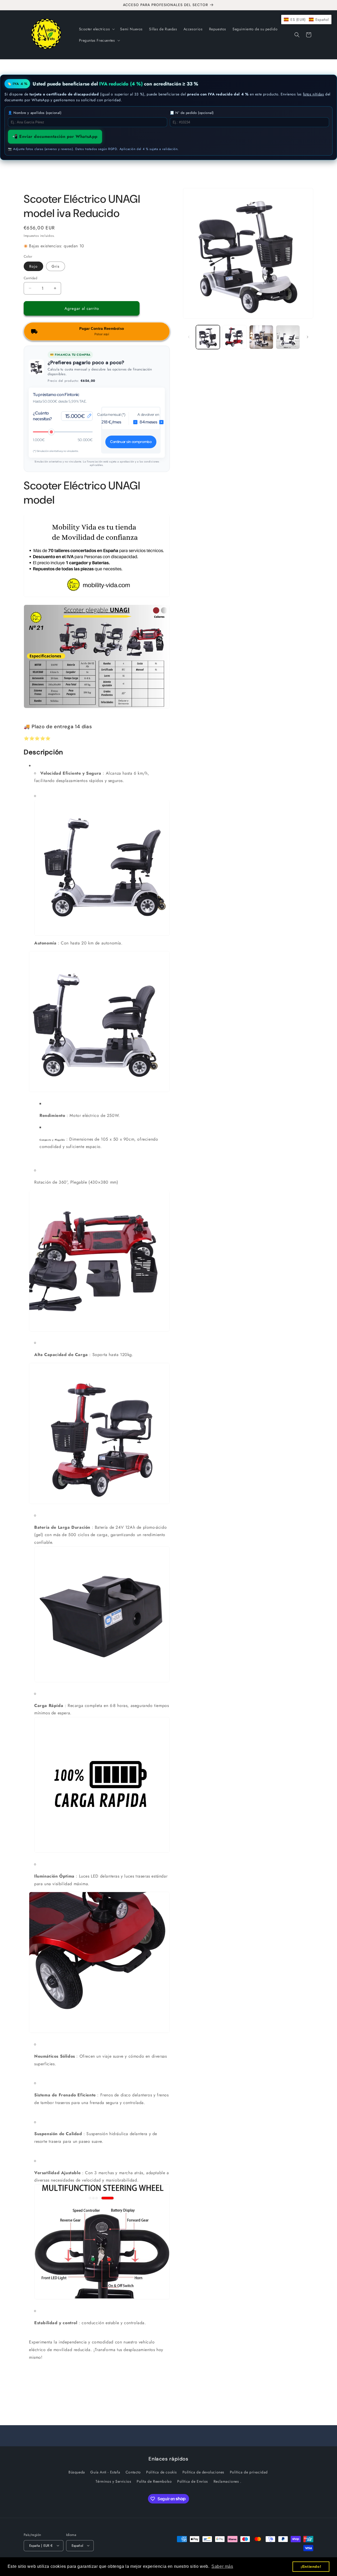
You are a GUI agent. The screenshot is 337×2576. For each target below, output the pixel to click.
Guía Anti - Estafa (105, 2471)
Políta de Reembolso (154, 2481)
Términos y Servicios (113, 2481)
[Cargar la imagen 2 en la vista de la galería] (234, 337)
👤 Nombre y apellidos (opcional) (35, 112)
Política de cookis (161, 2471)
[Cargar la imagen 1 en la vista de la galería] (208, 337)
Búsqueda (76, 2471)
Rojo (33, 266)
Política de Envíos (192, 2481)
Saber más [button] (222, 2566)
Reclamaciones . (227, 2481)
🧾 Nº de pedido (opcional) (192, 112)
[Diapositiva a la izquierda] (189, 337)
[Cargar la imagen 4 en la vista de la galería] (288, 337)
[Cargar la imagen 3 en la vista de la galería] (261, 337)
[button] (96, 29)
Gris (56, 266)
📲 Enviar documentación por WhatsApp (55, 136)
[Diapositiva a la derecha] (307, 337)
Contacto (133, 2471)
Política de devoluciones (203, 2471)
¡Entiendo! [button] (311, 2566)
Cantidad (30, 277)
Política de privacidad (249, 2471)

■ **What you have to do**:
Copy all of the data above exactly. Leave out every picture.

■ **Solution**:
You are a GUI agent. The screenshot is 337×2576. For each target below, output the pixel to click.
Guía Anti - Estafa (105, 2471)
Políta de Reembolso (154, 2481)
Términos y Servicios (113, 2481)
[Cargar la imagen 2 en la vista de la galería] (234, 337)
👤 Nombre y apellidos (opcional) (35, 112)
Política de cookis (161, 2471)
[Cargar la imagen 1 en la vista de la galería] (208, 337)
Búsqueda (76, 2471)
Rojo (33, 266)
Política de Envíos (192, 2481)
Saber más [button] (222, 2566)
Reclamaciones . (227, 2481)
🧾 Nº de pedido (opcional) (192, 112)
[Diapositiva a la izquierda] (189, 337)
[Cargar la imagen 4 en la vista de la galería] (288, 337)
[Cargar la imagen 3 en la vista de la galería] (261, 337)
[button] (96, 29)
Gris (56, 266)
📲 Enviar documentación por WhatsApp (55, 136)
[Diapositiva a la derecha] (307, 337)
Contacto (133, 2471)
Política de devoluciones (203, 2471)
¡Entiendo! [button] (311, 2566)
Cantidad (30, 277)
Política de privacidad (249, 2471)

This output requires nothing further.